Shortages of Water and Building-Related Workers Detailed in Report

Jan. 10, 2017
Skilled-worker and potable-water availability are significant challenges facing the U.S. building industry, the National Institute of Building Sciences says.

The availability of skilled workers and potable water are significant challenges facing the U.S. building industry, the National Institute of Building Sciences Consultative Council says in its 2016 “Moving Forward” report, released Jan. 9 during the council’s Annual Meeting, held as part of Building Innovation 2017: The National Institute of Building Sciences Annual Conference and Expo.

“As identified in the 2014 and 2015 reports, the availability of a skilled building-related workforce now and into the future remains a significant challenge to the U.S. building industry,” the National Institute of Building Sciences says. “While the issue of water also has been covered in prior reports, a recent increase in droughts and infrastructure issues in places such as Flint, Mich., have underscored the importance of potable water and the efficient and healthy use of this limited resource. While many of the other challenges identified in earlier reports remain, and those associated findings and recommendations still are relevant, the two issues of workforce and water continue to weigh heavily on the building industry and are the primary focus of the 2016 ‘Moving Forward’ report.”

Developing a Skilled Workforce

Over the last several years, nearly all sectors of the U.S. building industry have reported a growing shortage of skilled construction workers. In the 2016 report, the Consultative Council identifies several causes of this trend and offers recommendations to address them, including:

  • Promoting technical and trade programs in K-12 and technical schools, emphasizing good career opportunities.
  • Encouraging women and veterans to enter the construction sector.
  • Establishing programs employing building-industry professionals in underserved communities in exchange for a reduction in their student debt.
  • Developing state and/or national reciprocity programs for certified trade professionals, allowing the professionals geographic mobility to follow career opportunities.
  • Allowing low-interest federal loans to be used for industry credentials/certifications and post-secondary education.

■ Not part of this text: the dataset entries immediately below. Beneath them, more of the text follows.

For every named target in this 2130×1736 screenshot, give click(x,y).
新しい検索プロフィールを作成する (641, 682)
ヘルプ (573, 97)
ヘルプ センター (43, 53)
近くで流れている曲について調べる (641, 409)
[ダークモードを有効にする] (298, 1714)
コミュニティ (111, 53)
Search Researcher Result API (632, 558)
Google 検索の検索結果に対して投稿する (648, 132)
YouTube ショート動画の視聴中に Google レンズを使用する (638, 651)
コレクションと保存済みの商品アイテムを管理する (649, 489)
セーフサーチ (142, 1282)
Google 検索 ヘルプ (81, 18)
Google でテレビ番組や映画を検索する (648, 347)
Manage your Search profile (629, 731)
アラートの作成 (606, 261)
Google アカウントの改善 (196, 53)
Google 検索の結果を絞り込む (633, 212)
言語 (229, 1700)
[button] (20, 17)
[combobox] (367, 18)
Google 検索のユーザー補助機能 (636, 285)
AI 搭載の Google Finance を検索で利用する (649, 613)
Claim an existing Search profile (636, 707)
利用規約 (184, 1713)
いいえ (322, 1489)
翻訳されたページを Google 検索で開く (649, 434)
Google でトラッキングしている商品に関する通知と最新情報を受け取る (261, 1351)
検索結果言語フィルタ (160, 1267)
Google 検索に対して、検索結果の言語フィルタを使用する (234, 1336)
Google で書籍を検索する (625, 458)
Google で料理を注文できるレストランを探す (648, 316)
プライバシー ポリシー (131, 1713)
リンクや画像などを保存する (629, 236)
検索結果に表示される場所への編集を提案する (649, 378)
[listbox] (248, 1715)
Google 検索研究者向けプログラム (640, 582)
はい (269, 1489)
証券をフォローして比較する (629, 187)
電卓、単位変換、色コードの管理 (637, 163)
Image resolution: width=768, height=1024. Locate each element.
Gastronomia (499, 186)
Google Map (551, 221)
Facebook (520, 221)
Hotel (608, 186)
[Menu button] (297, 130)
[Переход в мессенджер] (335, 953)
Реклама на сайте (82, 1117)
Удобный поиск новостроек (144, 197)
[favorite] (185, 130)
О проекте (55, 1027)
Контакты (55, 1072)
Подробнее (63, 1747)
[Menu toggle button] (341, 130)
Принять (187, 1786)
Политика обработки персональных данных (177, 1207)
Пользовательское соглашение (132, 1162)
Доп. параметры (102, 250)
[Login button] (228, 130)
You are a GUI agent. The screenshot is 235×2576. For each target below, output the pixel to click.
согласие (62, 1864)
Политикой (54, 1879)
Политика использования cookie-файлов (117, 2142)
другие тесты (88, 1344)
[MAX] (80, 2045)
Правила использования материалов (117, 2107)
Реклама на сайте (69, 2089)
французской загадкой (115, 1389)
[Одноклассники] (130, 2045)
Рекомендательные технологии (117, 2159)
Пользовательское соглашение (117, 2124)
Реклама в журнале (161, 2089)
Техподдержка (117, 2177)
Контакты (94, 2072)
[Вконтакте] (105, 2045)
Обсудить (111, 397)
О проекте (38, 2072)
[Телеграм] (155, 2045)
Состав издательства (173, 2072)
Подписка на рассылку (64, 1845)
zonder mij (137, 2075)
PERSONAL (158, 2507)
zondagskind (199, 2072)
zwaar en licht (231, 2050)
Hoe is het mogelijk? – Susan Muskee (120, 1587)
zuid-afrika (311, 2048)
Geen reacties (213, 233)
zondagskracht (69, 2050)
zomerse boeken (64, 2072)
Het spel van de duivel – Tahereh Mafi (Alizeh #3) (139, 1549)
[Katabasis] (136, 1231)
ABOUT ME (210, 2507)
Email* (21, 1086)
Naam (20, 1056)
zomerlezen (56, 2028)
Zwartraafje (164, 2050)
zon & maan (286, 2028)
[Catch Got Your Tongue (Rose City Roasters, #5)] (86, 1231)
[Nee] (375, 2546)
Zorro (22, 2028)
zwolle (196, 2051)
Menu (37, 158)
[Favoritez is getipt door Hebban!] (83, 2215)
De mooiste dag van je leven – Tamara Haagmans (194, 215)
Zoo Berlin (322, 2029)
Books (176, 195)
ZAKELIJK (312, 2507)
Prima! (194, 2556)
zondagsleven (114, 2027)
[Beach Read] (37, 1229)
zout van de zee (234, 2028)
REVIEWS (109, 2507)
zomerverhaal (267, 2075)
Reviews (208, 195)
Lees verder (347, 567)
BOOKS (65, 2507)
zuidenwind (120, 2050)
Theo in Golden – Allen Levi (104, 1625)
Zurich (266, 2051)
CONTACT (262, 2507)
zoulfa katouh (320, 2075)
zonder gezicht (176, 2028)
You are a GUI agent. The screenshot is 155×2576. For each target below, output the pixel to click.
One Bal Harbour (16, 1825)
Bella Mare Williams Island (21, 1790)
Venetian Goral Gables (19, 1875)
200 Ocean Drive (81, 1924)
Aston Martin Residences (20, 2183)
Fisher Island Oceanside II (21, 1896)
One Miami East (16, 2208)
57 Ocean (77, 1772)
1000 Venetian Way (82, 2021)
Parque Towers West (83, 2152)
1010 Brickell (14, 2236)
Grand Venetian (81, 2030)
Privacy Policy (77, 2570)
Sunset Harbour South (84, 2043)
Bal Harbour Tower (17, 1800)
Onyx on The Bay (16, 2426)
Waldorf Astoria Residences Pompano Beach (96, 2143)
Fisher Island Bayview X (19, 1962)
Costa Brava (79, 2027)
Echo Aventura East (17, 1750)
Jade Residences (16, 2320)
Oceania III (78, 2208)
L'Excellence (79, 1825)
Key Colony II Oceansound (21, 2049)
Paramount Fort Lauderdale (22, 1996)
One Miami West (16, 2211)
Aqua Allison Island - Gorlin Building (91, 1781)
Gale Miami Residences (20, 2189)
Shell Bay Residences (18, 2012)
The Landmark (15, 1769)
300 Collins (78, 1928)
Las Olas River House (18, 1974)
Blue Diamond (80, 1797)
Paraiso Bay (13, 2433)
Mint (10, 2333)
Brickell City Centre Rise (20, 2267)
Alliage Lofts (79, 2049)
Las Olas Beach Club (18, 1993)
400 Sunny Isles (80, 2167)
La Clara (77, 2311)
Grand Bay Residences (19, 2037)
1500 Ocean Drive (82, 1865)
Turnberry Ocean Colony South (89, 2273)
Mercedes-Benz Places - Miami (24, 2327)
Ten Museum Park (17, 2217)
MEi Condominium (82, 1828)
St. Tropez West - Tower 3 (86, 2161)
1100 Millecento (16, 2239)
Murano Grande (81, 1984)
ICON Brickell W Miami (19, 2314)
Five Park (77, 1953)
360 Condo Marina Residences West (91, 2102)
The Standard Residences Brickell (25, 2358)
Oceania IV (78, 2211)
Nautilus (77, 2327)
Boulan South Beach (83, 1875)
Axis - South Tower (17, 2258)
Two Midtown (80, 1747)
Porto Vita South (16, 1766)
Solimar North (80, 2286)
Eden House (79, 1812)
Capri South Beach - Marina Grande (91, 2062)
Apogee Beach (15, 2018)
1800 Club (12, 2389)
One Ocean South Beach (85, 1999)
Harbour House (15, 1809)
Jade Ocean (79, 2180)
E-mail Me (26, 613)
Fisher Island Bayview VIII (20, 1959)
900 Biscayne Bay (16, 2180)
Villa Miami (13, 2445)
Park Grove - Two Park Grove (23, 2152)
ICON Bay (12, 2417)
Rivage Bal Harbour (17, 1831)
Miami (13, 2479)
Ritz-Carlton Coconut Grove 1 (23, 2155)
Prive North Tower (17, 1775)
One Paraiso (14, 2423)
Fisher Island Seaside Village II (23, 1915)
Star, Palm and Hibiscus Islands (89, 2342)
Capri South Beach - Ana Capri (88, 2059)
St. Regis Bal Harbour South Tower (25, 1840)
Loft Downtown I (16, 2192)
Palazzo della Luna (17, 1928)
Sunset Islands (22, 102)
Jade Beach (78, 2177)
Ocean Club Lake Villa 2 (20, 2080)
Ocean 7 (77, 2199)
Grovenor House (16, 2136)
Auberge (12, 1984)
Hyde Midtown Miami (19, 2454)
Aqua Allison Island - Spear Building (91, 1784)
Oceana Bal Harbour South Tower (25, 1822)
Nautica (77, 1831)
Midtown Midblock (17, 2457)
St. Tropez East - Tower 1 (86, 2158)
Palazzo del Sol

Water Resources and the Built Environment

In the report, the Consultative Council offers recommendations for developing a holistic water strategy for the United States, including:

  • Expanding and adequately funding federal water programs to help utilities improve infrastructure while also meeting federally mandated water-quality requirements.
  • Allowing federal and state government funds to be used for projects relating to water reuse.
  • Developing best practices for utilities to reference when changing their water-treatment processes.
  • Modernizing existing water-pipe-sizing calculations developed during the 1930s and 1940s.
  • Incentivizing the removal of water-guzzling plumbing fixtures and the installation of new, high-efficiency models.
  • Requiring utilities to provide and install smart water meters.
  • Requiring compliance with standards to mitigate outbreaks of legionellosis and other waterborne diseases in building water systems.
  • Issuing uniform water-treatment and water-quality requirements for the use of non-potable water.

The Consultative Council brings together U.S. building-industry organizations to identify policies, practices, and trends hindering the achievement of national goals concerning high-performance buildings and communities. Each year, the council develops a “Moving Forward” report to examine some of the challenges and offer findings and recommendations concerning how to overcome them. The summarized report becomes part of the National Institute of Building Sciences’ Annual Report, which goes to the president of the United States and the U.S. Congress.